Berberat Didier · Ständerat · 2014-12-12
Berberat Didier · Ständerat · Neuenburg · Sozialdemokratische Fraktion · 2014-12-12
Wortprotokoll
Premièrement, je précise que la Commission de rédaction a examiné et vérifié tous les textes qui vont être soumis au vote final et en a établi une version définitive que vous avez reçue par courriel hier. Donc le travail prescrit a été fait.
Deuxièmement, je souhaite vous dire quelques mots concernant l'initiative populaire "Imposer les successions de plusieurs millions pour financer notre AVS (Réforme de la fiscalité successorale)".

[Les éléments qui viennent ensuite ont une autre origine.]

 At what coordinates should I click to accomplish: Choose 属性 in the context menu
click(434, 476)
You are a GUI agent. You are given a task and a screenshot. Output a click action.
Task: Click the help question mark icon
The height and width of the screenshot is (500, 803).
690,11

Les textes en français et en italien de l'initiative contiennent des erreurs de traduction manifestes. Le Conseil fédéral a déjà relevé l'erreur de traduction du texte français dans son message du 13 décembre 2013: "Dans le texte allemand de l'initiative, 'Nachlass' est utilisé comme synonyme de 'Erbschaft'. Dans le texte français de celle-ci, le terme de 'legs' est utilisé en plus de celui de 'succession'." (FF 2014 134)
En droit civil, les termes "succession" et "legs" ne sont pas synonymes. "Legs" correspond à l'allemand "Vermächtnis" et à l'italien "legato" - voir les articles 484 et suivants du Code civil. "Nachlass" devrait en revanche être traduit en français par "succession".
La Commission de rédaction considère ainsi qu'il est nécessaire de corriger cette erreur de traduction manifeste dans le texte français. C'est exceptionnel, mais il s'agit vraiment d'une erreur manifeste.
L'erreur de traduction du texte italien à l'article 197 chiffre 9 alinéa 2 lettre b première phrase a été découverte il y a seulement une semaine. Dans la première phrase, le terme allemand de "Schenkungssteuer" a été malencontreusement traduit par le terme italien rendant "Erbschaftssteuer".
Ces deux corrections permettent de soumettre au vote du peuple et des cantons un texte équivalent dans les trois langues. Elles seront signalées dans l'acte au moyen d'une note de bas de page indiquant: "Corrigé dans tout l'article par l'Assemblée fédérale le 12 décembre 2014". La Chancellerie fédérale, l'Office fédéral de la justice et le comité d'initiative ont été consultés et n'ont pas manifesté d'opposition à la solution proposée.
Je vous signale en outre que le Conseil national vient d'accepter cette proposition de modification.
Si, à la suite des explications données au nom de la Commission de rédaction, la nouvelle version n'est pas contestée non plus dans notre conseil, c'est la version corrigée du texte qui fera l'objet du vote final.